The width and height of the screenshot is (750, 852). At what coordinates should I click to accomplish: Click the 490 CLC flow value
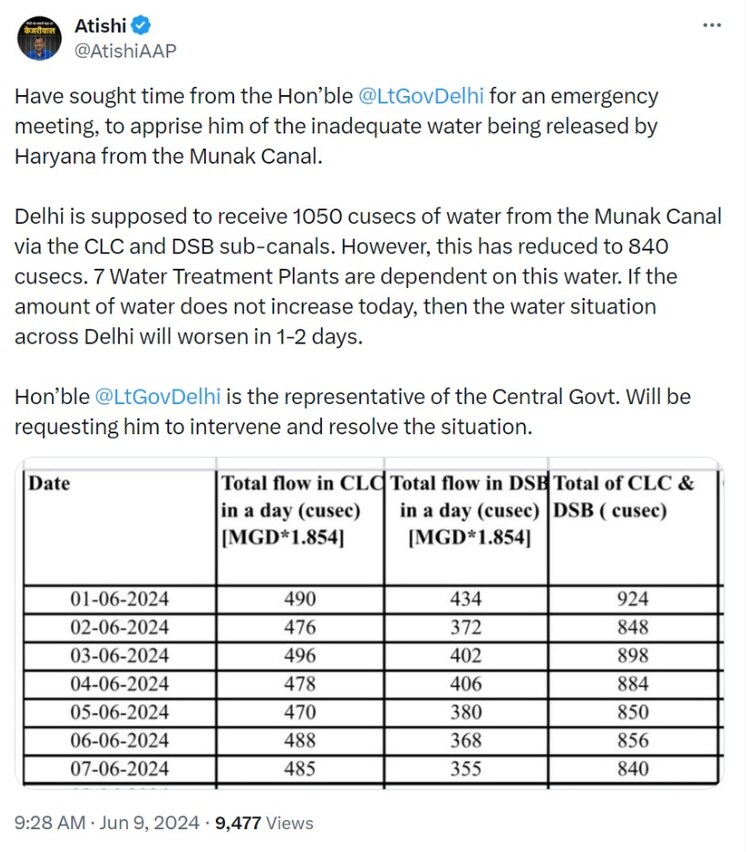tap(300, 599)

==

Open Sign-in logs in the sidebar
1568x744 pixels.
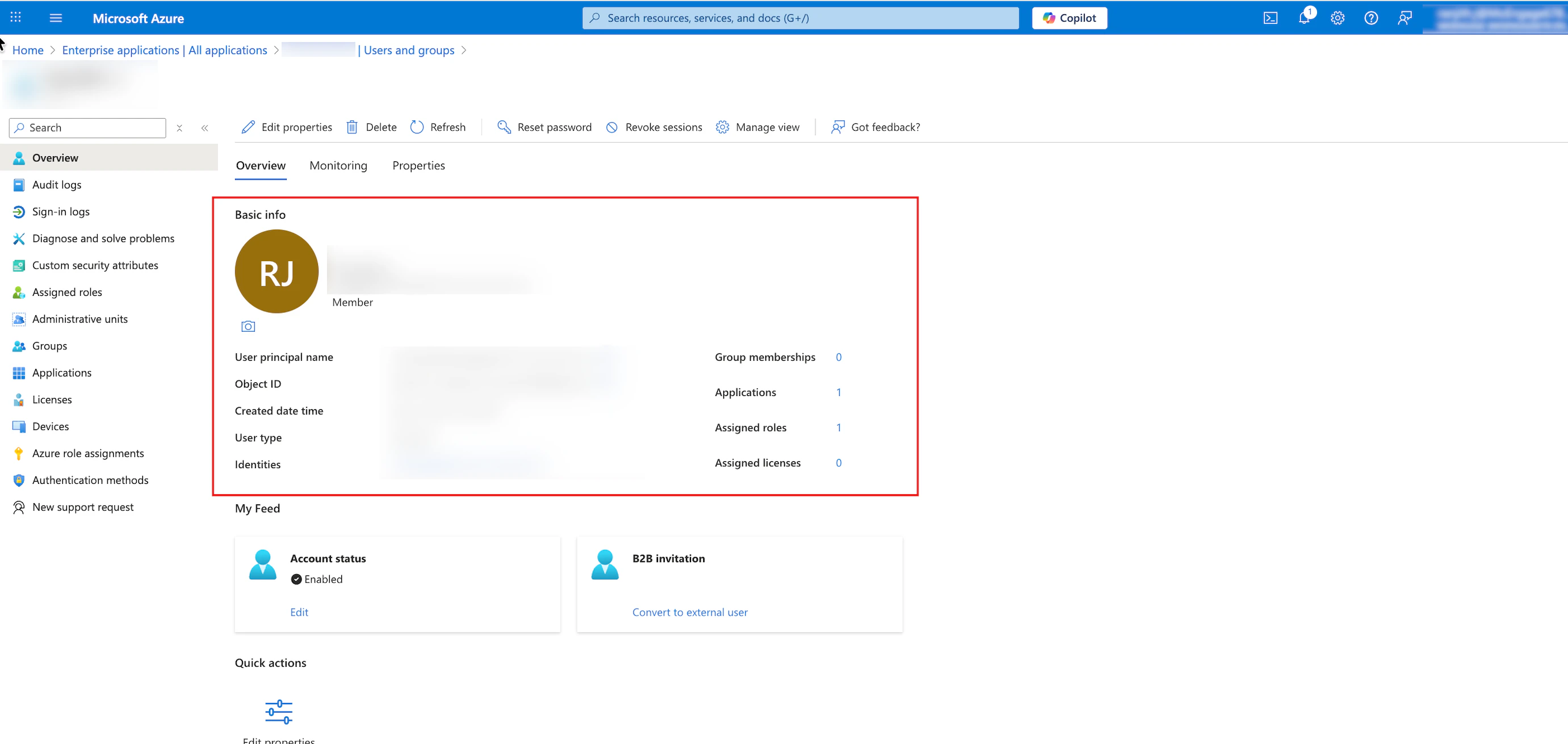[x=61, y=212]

--

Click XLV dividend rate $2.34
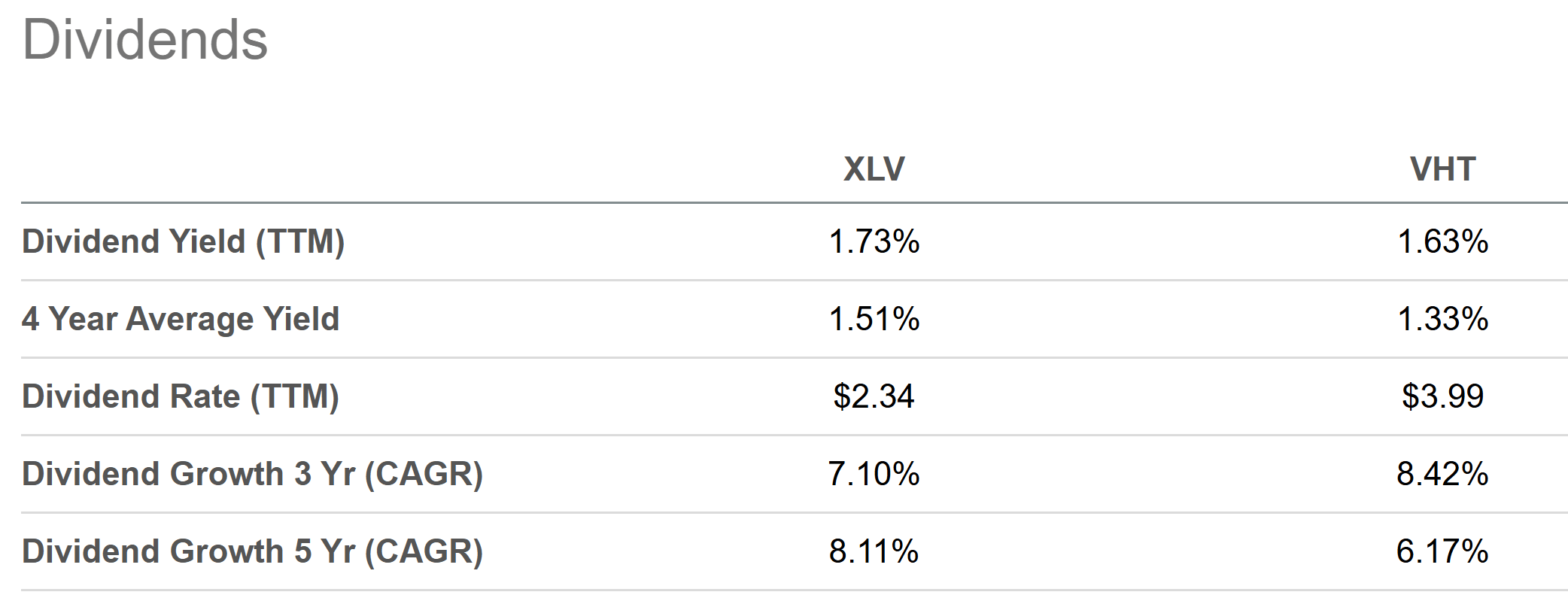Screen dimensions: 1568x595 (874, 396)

▸ **WRITTEN PROBLEM**
State how many lines of the records above contain the word "Click". Reply with the number alone.

▸ **THE ANSWER**
2